I guess even when Mary Jane and Grandma Truman lived in the house, the only agriculture that was actually being done was the dairy industry that Gilbert and Harry were doing. Vivian and Louella Truman lived in a small house on the west side of the Missouri River, about half a mile from where Vivian Truman's old house is located. A large part of this time was devoted to wheat and oats, the rest to livestock, sheep and goats.

Of course, my father worked during this time and I worked a lot in Kansas City, so I went to the embalming school, which is near Kansas City, Kansas. When I came back to Grandview, I lived with some of the people who lived here in Grand View, and then worked at Missouri State University in St. Louis, Missouri. I also went out to visit my wife's parents in Urich Missouri (which was 45 miles southeast of here), and that's where I'm from.

Following in his grandfather Solomon Young's footsteps, President Harry Truman donated money to help the church buy the land, and they received a $378,250 grant from the Interior Department. After the death of Martha Truman in 1947, Mary Jane and I moved to another house for a few years. In the 1940s, the Trumans lost the farmhouse and moved out of the city, but they were able to get it back. When they lost it in 1940, a group of friends of Harry and Truman's bought it for the mortgage price and interest.

In Missouri, the data show Grandview's recent annual rate of appreciation is about 2.5 percent a year, or about $2,500 a month.

Based on the tourism score is the best time of year to visit Grandview for a family of three or more people, from late May to late September. Based on these figures, the most popular time to visit Grand Viewings in the past two years was between the end of May and the beginning of September, with a total of about 1,500 visits during this period. The best time of year for families of four or fewer to visit Grand View is from mid-April to early May and from early September to late June.

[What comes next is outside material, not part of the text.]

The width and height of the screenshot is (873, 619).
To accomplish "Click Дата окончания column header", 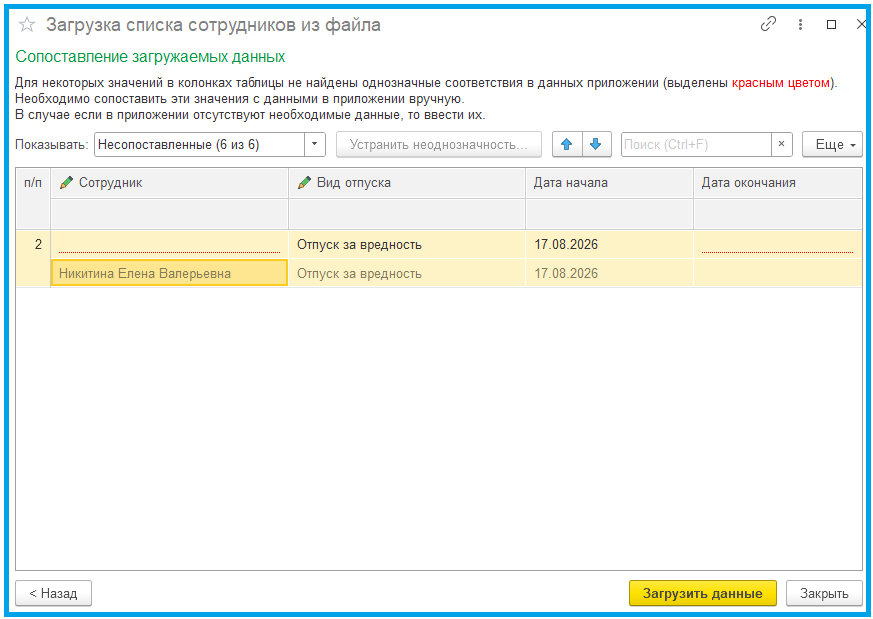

As average temperatures in the Grandview area can vary significantly, you should check local weather patterns before booking your trip.

If you want to explore the area, check out the Grandview Historical Society website to learn more about the history of the area. It's a haystack, but it takes you right into one of Missouri's most interesting historic sites.

I know they moved from Grandview to the farm, but everyone hoped they would come because it would really put it on the map. They always heard about it and always told me about it when they served here in Grand View in the Post Office. I'm sure you know they've moved and always tell me they were up here in Grand View at one of those times, so I always hear about it.

I think so, because down there on the highway there's just a sign that says "Historical Marker Truman Farm. You probably think that Roger Smith, since inheriting from the Jones family, has had much more access to Truman Farm than his father. The only road that passes through Truman's Farm that has no power lines would be Grandview Road. Rumors were circulating that a four-lane highway was being built to run through the area and connect Kansas City to some point in the south.

Mr. Goddard now looks out over Truman's farm from the house where he lives, and he owns the mill and grain mill.